# U.S. Says Attacks Are Surging in Afghanistan



## dapaterson (16 Jan 2007)

From today's New York Times:



> *U.S. Says Attacks Are Surging in Afghanistan*
> 
> By DAVID S. CLOUD
> Published: January 16, 2007
> ...



Full text online at:  http://www.nytimes.com/2007/01/16/world/asia/16cnd-gates.html?hp&ex=1169010000&en=8a932d6274d79f47&ei=5094&partner=homepage


----------



## tomahawk6 (16 Jan 2007)

This ought to debunk the story that the US is going to pull out of Afghanistan.

http://news.yahoo.com/s/ap/20070116/ap_on_re_as/us_afghanistan

Commander wants Afghan tours extended

KABUL, Afghanistan - The top U.S. commander in 
Afghanistan said Tuesday he wants to extend the combat tours of 1,200 soldiers amid rising violence, and Defense Secretary Robert Gates said he was "strongly inclined" to recommend a troop increase to 
President Bush if commanders believe it is needed.


----------



## Franko (16 Jan 2007)

Wonder how this is going to influence the increase of troops to the big sandbox?

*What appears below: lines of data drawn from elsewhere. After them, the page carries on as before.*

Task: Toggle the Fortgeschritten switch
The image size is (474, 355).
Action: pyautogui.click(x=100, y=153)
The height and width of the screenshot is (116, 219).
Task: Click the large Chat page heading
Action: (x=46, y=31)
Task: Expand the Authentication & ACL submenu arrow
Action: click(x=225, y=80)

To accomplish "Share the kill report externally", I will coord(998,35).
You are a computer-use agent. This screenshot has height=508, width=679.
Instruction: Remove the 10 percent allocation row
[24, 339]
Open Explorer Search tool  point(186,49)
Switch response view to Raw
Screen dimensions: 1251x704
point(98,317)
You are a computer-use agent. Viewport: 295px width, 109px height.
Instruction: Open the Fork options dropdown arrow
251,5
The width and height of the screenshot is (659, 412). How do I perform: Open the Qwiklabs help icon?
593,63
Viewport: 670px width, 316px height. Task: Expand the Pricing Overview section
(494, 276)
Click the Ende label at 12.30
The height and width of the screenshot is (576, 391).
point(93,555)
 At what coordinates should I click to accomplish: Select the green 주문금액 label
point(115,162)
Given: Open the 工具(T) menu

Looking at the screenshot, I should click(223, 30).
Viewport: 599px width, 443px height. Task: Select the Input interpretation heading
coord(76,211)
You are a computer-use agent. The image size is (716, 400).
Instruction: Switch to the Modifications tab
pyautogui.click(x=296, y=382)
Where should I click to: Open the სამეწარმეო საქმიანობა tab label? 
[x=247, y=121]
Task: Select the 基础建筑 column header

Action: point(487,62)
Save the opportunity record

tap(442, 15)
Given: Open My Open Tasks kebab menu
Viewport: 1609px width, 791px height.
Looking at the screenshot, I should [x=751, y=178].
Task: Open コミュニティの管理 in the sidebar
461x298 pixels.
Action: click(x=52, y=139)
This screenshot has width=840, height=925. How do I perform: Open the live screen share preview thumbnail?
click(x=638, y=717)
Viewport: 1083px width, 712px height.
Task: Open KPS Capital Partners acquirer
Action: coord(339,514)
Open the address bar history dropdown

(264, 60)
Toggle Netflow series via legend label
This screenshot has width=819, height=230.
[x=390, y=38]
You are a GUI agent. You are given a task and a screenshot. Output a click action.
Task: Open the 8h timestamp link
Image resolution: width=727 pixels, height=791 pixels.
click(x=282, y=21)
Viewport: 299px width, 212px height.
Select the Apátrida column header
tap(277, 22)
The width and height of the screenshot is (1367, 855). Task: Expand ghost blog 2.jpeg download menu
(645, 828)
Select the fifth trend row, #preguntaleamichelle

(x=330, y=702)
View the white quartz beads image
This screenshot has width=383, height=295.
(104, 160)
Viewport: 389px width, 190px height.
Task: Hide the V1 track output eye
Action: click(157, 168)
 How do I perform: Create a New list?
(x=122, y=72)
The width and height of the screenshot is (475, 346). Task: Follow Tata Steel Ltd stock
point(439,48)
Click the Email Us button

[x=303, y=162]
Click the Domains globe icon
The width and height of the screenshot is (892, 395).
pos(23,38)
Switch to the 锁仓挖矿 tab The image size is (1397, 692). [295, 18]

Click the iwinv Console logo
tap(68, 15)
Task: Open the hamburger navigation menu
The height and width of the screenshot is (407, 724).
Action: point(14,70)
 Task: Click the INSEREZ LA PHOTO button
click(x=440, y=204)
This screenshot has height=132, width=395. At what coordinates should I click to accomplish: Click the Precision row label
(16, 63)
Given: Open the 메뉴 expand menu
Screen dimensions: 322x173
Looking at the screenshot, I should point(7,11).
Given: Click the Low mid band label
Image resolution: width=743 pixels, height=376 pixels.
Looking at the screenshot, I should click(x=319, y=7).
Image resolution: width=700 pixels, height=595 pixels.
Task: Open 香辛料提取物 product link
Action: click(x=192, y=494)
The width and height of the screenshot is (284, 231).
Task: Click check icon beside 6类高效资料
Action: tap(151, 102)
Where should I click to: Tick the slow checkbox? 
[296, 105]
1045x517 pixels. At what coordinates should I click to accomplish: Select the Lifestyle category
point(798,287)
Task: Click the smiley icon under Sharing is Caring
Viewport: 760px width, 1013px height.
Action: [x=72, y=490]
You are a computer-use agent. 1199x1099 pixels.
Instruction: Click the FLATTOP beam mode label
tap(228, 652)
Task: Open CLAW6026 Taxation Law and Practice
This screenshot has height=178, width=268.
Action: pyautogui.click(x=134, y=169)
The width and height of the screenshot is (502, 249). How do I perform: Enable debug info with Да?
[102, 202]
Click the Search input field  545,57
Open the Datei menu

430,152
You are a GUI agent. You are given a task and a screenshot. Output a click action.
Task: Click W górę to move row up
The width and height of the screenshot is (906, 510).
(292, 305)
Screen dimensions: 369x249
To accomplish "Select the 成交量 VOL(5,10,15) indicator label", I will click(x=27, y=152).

More than likely it won't, however, with the increases being proposed by Dubbia wouldn't it strain an already thin replacement pool?

Regards


----------



## tomahawk6 (16 Jan 2007)

No question the OPTEMPO is high but we still have deployable units. Not sure how many troops the commander might be seeking but we could deploy a Ranger battalion I suspect and there are NG infantry battalions available for deployment.


----------



## brihard (17 Jan 2007)

Out of curiosity, what's the U.S. looking like in terms of a strategic reserve these days? I recall reading somewhere that they had nothing brigade size or better that was deployable and not already committed to a particular theatre... Is the cupboard so bare as that?


----------



## tomahawk6 (17 Jan 2007)

Forty percent of the Army has NOT deployed to the sandbox - yet. The National Guard remains the strategic reserve. If we needed them they could be fully mobilized.


----------



## brihard (18 Jan 2007)

tomahawk6 said:
			
		

> Forty percent of the Army has NOT deployed to the sandbox - yet. The National Guard remains the strategic reserve. If we needed them they could be fully mobilized.



I know that N.G. equipment is generally pretty comparable, but how's their level of training and operation readiness if they need to surge, say, a couple batallions and an armoured regiment on 5 days notice? Pick some hypothetical political flareup... Say Taiwan or something.


----------



## tomahawk6 (18 Jan 2007)

We dont have any NG units that could deploy on 5 days notice. We would be lucky to deploy a NG battalion/brigade in anything less than 60 days. In an emergency we might get that down to 30 days if they had all their equipment - a big if. If we need a battalion somewhere in the world we could deploy a Ranger battalion in 48 -96 hours probably. The 82d has a ready brigade that could be most anywhere in a week.


----------



## brihard (18 Jan 2007)

OK, gotcha. I genuinely had no idea what kind of ready reserve you guys keep...


----------



## tomahawk6 (18 Jan 2007)

In the old days we had enough airlift to move the entire 82d, now the USAF would have to scramble to lift a brigade. The reason for that is an air force decision. They sold the C-17 as being more capable than the C-141 [it is] but we had 280 of them. The air force bought only half that many rather than a 1-1 replacement. We have plenty of C-130's but I sure wouldnt want to fly one from Ft Bragg to Korea or Kuwait and then jump into combat.


----------